You're last three words were the right ones, young and learning. She might not have this whole thing down for recognizing that she's going to lay an egg. 

Sometimes, not often, if the nest is already in use they'll either be told they can't use it or they'll avoid it.


----------



## Poultry Judge (Jul 15, 2020)

robin416 said:


> You're last three words were the right ones, young and learning. She might not have this whole thing down for recognizing that she's going to lay an egg.
> 
> Sometimes, not often, if the nest is already in use they'll either be told they can't use it or they'll avoid it.


One of my fake brown eggs made it to the local co-op where we sell the Fossil Ledges eggs. It came back though. I asked Melissa if she replaced the egg.


----------



## robin416 (Sep 8, 2013)

Who was responsible for that?
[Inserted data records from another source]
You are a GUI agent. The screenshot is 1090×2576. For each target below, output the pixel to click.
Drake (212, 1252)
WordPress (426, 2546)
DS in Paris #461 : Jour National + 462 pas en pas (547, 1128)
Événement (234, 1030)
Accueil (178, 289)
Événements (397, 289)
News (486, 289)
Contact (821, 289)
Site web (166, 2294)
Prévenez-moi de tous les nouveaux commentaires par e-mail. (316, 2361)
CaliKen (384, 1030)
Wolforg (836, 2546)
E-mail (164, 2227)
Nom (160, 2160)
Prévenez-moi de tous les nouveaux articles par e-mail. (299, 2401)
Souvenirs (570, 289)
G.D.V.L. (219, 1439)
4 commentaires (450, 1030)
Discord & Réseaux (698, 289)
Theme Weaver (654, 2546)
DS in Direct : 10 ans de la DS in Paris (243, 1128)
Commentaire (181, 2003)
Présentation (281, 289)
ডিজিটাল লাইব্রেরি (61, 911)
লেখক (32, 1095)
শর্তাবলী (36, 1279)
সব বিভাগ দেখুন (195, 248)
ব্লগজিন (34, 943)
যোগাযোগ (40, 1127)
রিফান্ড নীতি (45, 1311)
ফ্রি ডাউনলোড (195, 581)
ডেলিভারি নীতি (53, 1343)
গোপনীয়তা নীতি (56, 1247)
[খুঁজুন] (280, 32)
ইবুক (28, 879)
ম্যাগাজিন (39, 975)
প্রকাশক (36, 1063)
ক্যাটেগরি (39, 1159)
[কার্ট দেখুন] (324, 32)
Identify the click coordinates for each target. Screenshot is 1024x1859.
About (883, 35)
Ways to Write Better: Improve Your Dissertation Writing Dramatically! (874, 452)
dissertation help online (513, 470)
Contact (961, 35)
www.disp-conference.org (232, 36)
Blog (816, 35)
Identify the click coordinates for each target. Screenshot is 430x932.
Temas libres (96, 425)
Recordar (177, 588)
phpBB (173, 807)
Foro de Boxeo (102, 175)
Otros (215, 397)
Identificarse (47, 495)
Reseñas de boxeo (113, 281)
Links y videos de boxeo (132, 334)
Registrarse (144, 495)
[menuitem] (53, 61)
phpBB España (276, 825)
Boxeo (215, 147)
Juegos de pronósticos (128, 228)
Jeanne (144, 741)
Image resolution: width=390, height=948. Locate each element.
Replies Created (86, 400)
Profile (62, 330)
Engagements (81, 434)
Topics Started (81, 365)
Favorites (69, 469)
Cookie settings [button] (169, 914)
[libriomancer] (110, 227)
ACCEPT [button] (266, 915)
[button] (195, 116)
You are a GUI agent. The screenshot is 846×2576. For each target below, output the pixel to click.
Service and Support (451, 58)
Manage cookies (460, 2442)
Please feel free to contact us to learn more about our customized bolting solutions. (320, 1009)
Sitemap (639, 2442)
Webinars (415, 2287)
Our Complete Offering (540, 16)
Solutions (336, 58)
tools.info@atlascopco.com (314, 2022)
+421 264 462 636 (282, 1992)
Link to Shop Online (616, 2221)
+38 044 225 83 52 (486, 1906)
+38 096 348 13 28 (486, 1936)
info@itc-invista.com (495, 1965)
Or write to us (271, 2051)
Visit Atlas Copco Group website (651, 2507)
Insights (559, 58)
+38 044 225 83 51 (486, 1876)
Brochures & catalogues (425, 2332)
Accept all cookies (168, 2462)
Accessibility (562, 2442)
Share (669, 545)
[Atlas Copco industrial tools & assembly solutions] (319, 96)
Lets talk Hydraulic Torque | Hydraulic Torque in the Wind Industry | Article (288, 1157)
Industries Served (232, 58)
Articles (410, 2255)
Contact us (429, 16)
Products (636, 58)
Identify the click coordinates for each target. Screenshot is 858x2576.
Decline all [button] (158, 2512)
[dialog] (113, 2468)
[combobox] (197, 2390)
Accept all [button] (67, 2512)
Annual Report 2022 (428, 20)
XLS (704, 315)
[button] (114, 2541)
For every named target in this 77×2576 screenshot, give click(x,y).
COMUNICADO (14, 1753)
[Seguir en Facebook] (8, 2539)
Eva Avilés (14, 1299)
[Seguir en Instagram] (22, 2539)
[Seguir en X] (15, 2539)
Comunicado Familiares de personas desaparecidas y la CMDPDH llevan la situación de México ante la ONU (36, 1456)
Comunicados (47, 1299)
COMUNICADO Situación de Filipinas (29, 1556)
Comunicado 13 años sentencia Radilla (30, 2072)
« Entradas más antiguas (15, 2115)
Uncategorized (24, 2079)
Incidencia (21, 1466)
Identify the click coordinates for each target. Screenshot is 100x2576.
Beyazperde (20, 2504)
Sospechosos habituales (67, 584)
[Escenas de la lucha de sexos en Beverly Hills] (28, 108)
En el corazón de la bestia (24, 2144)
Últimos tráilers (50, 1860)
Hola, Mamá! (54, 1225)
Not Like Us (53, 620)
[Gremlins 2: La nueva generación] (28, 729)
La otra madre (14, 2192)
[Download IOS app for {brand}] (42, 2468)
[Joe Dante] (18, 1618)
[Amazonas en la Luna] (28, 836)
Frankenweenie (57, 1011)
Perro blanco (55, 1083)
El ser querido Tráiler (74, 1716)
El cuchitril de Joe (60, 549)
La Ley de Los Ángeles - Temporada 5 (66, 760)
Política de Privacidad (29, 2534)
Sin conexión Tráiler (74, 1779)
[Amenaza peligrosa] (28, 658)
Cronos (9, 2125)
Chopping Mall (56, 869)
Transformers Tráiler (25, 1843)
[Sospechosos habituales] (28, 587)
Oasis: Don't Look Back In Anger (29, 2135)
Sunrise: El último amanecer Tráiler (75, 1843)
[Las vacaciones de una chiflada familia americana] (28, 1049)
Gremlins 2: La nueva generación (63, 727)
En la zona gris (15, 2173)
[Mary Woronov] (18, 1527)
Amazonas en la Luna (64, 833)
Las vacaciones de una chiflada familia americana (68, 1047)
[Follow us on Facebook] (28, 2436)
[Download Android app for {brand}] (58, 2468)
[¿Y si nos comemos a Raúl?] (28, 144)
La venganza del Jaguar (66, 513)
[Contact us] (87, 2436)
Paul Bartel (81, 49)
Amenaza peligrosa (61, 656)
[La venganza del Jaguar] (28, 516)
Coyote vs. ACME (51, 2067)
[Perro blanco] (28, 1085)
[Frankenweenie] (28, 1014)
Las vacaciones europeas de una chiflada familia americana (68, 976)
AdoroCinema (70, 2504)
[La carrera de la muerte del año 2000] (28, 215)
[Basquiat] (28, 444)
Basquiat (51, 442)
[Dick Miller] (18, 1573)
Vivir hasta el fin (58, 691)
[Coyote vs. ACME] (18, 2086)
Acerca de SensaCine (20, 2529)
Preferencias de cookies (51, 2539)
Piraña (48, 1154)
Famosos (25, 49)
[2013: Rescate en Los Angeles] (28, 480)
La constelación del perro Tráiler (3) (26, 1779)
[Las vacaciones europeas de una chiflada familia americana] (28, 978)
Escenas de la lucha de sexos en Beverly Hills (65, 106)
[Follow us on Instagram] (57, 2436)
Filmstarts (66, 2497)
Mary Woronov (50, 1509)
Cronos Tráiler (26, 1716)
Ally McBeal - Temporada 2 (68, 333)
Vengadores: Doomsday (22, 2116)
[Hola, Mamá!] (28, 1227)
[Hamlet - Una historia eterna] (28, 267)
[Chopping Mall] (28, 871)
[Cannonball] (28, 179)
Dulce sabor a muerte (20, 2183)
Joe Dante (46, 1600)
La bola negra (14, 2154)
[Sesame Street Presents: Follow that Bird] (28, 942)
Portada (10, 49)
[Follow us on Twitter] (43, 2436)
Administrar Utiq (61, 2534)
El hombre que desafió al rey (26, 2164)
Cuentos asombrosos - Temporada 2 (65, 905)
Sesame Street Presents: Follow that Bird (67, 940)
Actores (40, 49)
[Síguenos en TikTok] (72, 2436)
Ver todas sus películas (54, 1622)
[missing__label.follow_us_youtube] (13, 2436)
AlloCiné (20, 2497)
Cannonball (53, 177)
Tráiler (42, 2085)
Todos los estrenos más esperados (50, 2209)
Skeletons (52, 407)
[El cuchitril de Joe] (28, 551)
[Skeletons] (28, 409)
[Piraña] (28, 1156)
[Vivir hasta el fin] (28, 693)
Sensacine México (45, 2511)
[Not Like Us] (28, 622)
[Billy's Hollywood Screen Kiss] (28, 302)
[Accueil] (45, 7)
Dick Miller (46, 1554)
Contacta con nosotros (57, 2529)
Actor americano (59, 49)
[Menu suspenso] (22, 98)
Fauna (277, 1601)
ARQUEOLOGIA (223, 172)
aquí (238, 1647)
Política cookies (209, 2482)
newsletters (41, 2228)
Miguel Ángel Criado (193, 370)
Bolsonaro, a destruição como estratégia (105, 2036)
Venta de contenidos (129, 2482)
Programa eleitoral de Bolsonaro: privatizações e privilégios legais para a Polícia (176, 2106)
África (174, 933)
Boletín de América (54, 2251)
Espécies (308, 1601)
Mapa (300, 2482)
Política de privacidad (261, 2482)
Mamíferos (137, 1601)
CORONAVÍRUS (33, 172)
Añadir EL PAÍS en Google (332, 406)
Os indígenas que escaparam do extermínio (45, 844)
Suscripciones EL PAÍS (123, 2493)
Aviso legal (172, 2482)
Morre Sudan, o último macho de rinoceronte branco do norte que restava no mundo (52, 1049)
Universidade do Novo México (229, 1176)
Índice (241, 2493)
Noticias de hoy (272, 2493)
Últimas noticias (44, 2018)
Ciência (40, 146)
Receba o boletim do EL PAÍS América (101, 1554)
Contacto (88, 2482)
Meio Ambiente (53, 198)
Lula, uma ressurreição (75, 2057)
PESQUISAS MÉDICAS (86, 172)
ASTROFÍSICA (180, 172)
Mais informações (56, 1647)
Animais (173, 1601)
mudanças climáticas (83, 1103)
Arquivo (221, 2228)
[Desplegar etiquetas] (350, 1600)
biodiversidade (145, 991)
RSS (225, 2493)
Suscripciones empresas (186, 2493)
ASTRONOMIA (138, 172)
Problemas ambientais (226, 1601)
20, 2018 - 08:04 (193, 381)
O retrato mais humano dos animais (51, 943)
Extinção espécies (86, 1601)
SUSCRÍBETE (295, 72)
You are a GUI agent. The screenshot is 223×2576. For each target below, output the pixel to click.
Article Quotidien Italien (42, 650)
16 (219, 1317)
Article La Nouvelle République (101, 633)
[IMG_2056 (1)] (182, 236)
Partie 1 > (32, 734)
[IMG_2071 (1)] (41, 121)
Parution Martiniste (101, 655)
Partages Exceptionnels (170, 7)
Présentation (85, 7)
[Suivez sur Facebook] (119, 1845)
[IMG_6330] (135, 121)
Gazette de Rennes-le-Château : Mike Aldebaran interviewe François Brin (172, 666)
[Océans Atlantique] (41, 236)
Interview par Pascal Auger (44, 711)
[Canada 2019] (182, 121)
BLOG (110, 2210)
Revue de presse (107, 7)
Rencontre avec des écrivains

You or Melissa?


----------



## Poultry Judge (Jul 15, 2020)

She was letting her grandkids gather eggs. I gave up sorting the Banty eggs, so they are all going to the co-op as mixed boxes now.


----------



## robin416 (Sep 8, 2013)

That's actually kinda cute.


----------



## Poultry Judge (Jul 15, 2020)

robin416 said:


> That's actually kinda cute.


We're getting about nine dozen a week at the moment.


----------



## robin416 (Sep 8, 2013)

I guess I didn't realize you had that many girls to be laying that many eggs. We celebrate the boys and the goofy stuff they do or get into but not much is said about the girls.


----------



## Poultry Judge (Jul 15, 2020)

robin416 said:


> I guess I didn't realize you had that many girls to be laying that many eggs. We celebrate the boys and the goofy stuff they do or get into but not much is said about the girls.


I still need to downsize the total number of roosters I have.


----------



## robin416 (Sep 8, 2013)

NOT Goliath!!!


----------



## Poultry Judge (Jul 15, 2020)

robin416 said:


> NOT Goliath!!!


No.


----------



## robin416 (Sep 8, 2013)

Good, glad I convinced you he needs to stay as an attraction at Fossil Ledges.


----------